Ça, c'est pour le côté le plus visible et, a priori, le plus accessible au grand public, surtout le plus néophyte. Car tout se joue en réalité au niveau des faces cachées du décor, et différemment des deux côtés de la frontière linguistique. Que ce soit sur le terrain, dans les vestiaires, les salles de réunion, les bilans financiers ou les huis clos des grands chefs. Mais aussi sur les bancs d'école et d'université, depuis les rêves d'enfance ou dans une chambre d'ado dont la vie de footballeuse n'a d'élite que le nom, bien qu'elle se calcule à temps plein et se construit sur des tas de sacrifices ... invisibles, eux aussi.
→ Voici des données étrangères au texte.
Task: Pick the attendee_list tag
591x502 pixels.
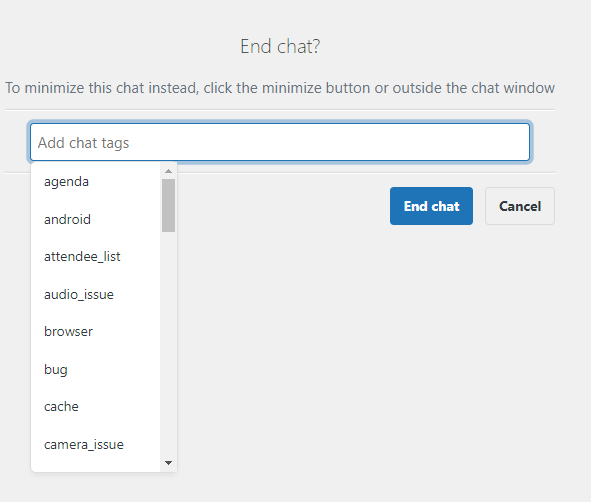Action: click(96, 257)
À 22 ans, Manyima Stevelmans est l'une des étoiles montantes du football. Etudiante en psychologie sportive, May est passée par le KRC Genk avant de rejoindre la Super league carolo en début de saison dernière. Déterminée à faire carrière dans le foot, elle est multilingue, observatrice et appréciée pour sa vitesse et ses capacité de duel.Plonger dans les coulisses du football féminin est une expérience à la fois singulière et déconcertante. Elle ne s'achève pour ainsi dire jamais puisque le milieu est en phase d'évolution permanente. On y découvre un monde à l'image de nos sociétés, inégalitaire, paradoxal, égocentré et orgueilleux. Indéniablement façonné par des décennies de passions, de luttes et de résistances, mais où les artisans des victoires et des avancées sont aussi parfois ceux qui freinent son envol et mènent aux défaites. Autrement dit, les maux du football d'élite féminin belge (et wallon en particulier) sont connus et la solution tient essentiellement en trois mots: création de marché.
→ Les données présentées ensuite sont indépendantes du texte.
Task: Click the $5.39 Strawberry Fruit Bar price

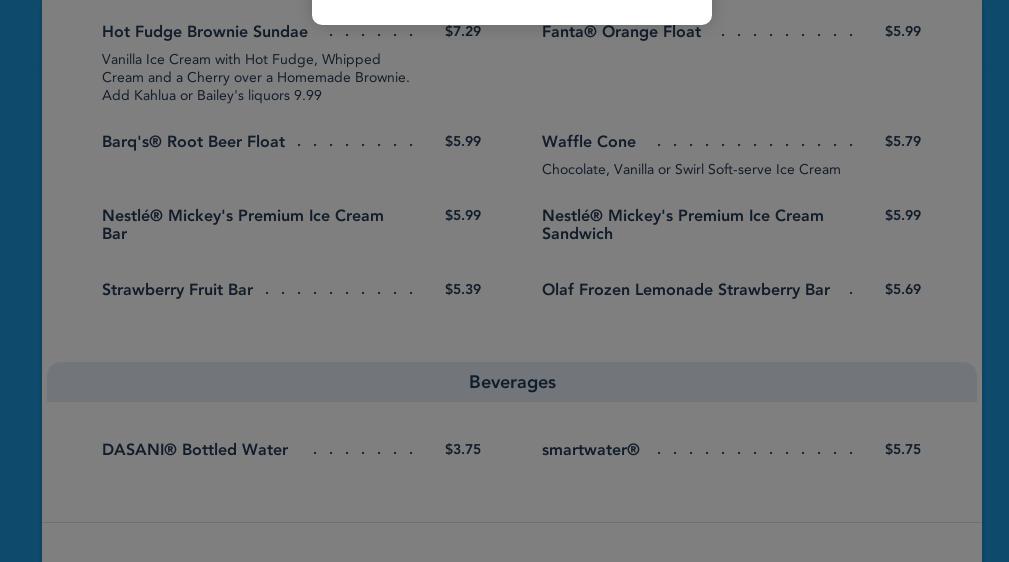Action: point(463,290)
À quelques minutes du match à domicile contre Alost en Super league le 22 décembre 2021. Pour leur grande première au stade du Mambourg, les Zébrettes ont goûté la victoire (2-0)Comment y parvenir? Libéraliser, inclure des montants d'indemnités de transferts, des indemnités de formations, casser les codes, bousculer des règles surannées et placées sous la haute protection d'acteurs qui gagneraient pourtant à être moins exclusifs. C'est en tout cas ce qu'on a vécu et compris du côté du Sporting de Charleroi. Alors qu'il était élu à la tête de la Fédération belge de football (fonction pour laquelle il a refusé de percevoir la moindre rémunération, y compris en notes de frais), Mehdi Bayat a saisi la dynamique fédérale pour la décliner au niveau de son club. La section féminine d'élite du Sporting est née en 2020, menacée d'emblée par de fortes résistances en interne et secouée dans son développement par les effets imprévisibles de la crise sanitaire.
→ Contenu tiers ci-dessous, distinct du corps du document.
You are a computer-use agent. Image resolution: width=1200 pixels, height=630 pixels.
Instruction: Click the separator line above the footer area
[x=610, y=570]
En dépit d'une qualité de jeu qui doit faire ses preuves et d'un projet qui manque encore d'unanimité, le principal atout du Sporting, en plus des ambitions de son dirigeant, reste sa zone géographique. Contrairement à la Flandre, où il y a plus de concurrence, en Wallonie, seuls le Standard Femina (en place depuis 1971) et Charleroi peuvent prétendre à avoir une équipe en Super league - et une réserve en D2 nationale qui prépare ensuite les filles à intégrer le championnat.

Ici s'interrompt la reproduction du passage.